Harris County Attorney Jonathan Fombonne announced last week that the county joined a lawsuit against the federal government’s “Operation Metro Surge,” arguing that the current approach amounts to an authoritarian overreach that threatens local authority and community safety.

The Trump administration confirmed earlier this week that ICE Chief Greg Bovino and some federal agents were leaving Minnesota. Bovino has reportedly been removed from his position and is expected to retire soon. Other high-ranking officials could also be fired. 

Trump said this week that he’d talked to Minnesota Gov. Tim Walz and Minneapolis Mayor Jacob Frey and is deploying Border Czar Tom Homan to the Twin Cities. 

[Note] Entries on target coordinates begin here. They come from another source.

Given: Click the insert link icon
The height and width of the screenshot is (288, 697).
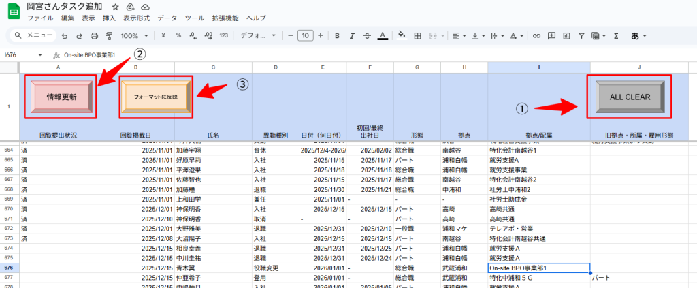Looking at the screenshot, I should pyautogui.click(x=536, y=35).
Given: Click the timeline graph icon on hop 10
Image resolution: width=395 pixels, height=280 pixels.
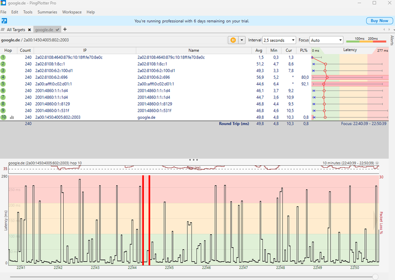Looking at the screenshot, I should coord(12,117).
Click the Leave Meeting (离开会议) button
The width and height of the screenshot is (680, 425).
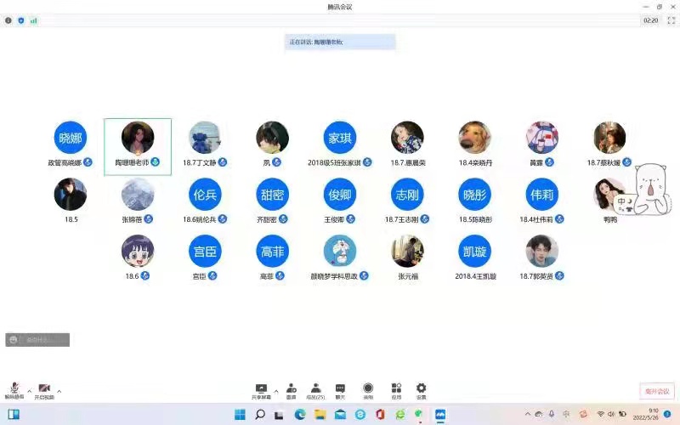(656, 391)
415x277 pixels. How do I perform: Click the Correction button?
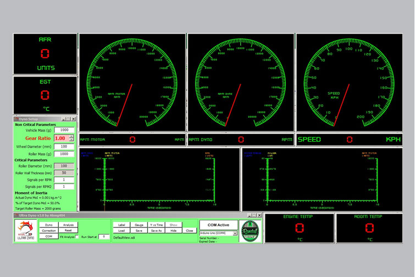tap(49, 231)
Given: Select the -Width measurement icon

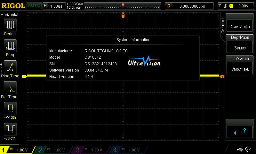Looking at the screenshot, I should tap(10, 130).

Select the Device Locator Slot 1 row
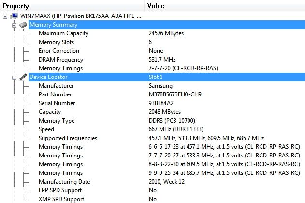point(167,77)
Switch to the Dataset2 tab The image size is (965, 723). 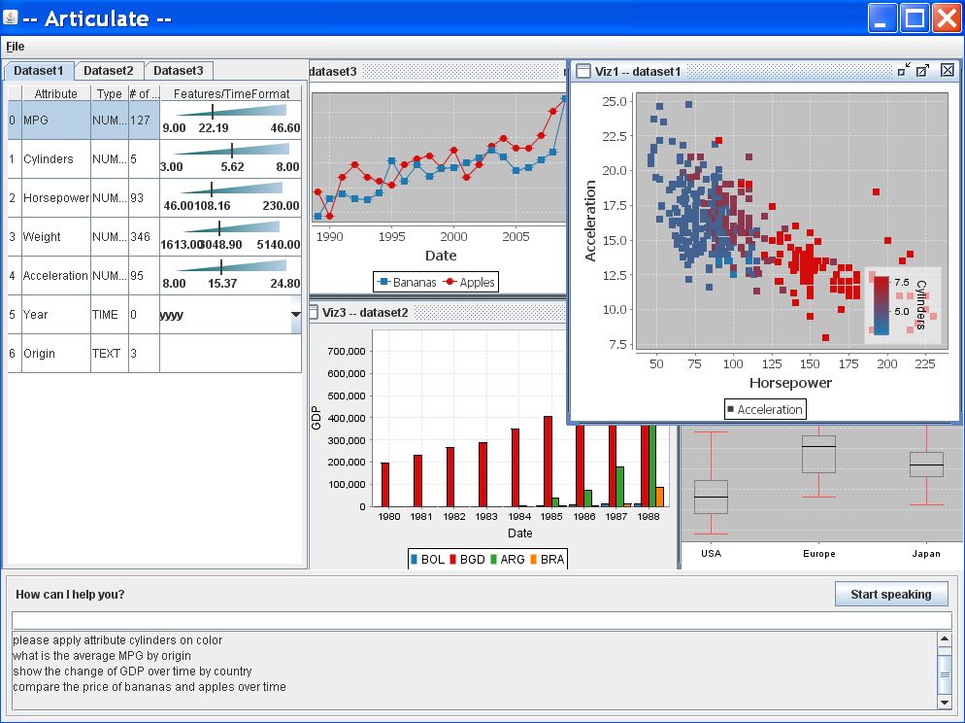point(109,70)
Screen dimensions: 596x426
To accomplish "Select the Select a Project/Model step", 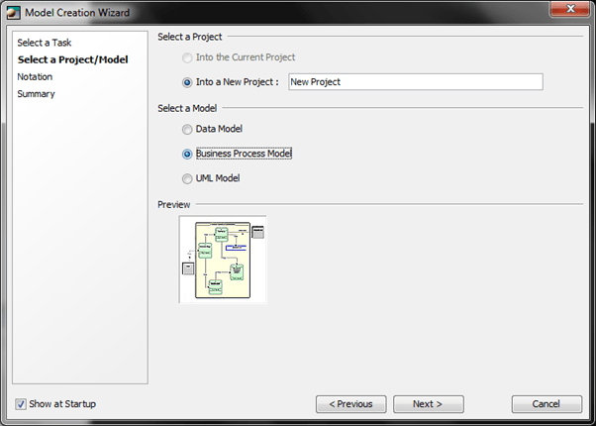I will click(72, 59).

“I told Governor Walz that I would have Tom Homan call him, and that what we are looking for are any and all criminals that they have in their possession,” Trump wrote on his Truth Social site Monday afternoon. “The governor, very respectfully, understood that, and I will be speaking to him in the near future.”

Meanwhile, pressure is mounting in Congress to withhold funding from ICE and create a standoff that could lead to another government shutdown. 

Enforcing immigration law isn’t new to Texas, but critics say Trump’s aggressive approach is different from what previous administrations did, which was limited to arresting people who were illegally crossing the border into the United States. 

The federal Fifth Circuit Court of Appeals heard arguments earlier this month challenging Texas Senate Bill 4, which makes it a state crime to enter the country without authorization. The law was passed in 2023 but was placed on hold a year later when a federal district judge ruled that it conflicts with federal law. Critics of the bill argue that Texas, a red state operating under Abbott’s leadership, has joined Trump in conducting the largest deportation effort in modern history. 

“This is Why We Protest” 

When the news broke last week that Governor Abbott said the ICE operation needs to be recalibrated, Dallas attorney Mark Melton posted a link to the news story with the caption, “This is why we protest.” 

“It works,” Melton wrote. “But let’s not give these folks a pass for finally coming around after the public pressure boiled over. We told them this would happen. And they didn’t just enable it, they encouraged it. Vote them out of office. Every last one of them.” 

Houston protests were more lighthearted prior to the shooting deaths of American citizens in Minnesota by federal agents this month. Credit: April Towery

As for Kamish, she studied history at the University of Nebraska and got a graduate degree at Tulane University. She says she knows what’s at stake. 

“Some people were apparently sleeping in history class,” she said. “They don’t recognize what’s going on. It’s scary. Just because we’ve been a democracy for 250 years doesn’t mean we’ll continue to be a democracy. It’s work, every day, to keep our freedoms, and it drives me crazy that people don’t get that.” 

She added that she believes each person should “look inside their heart and figure out what’s right.”

“I don’t even have kids and I still think about the future,” she said. “I wouldn’t want anyone to grow up in a world like this. I actually had somebody ask me, ‘Why do you care what’s happening to other people?’ How can you not care what’s happening to other people? I don’t want any fame or glory. I just want people to understand that we are living in strange times and we have to do our part to make it better.”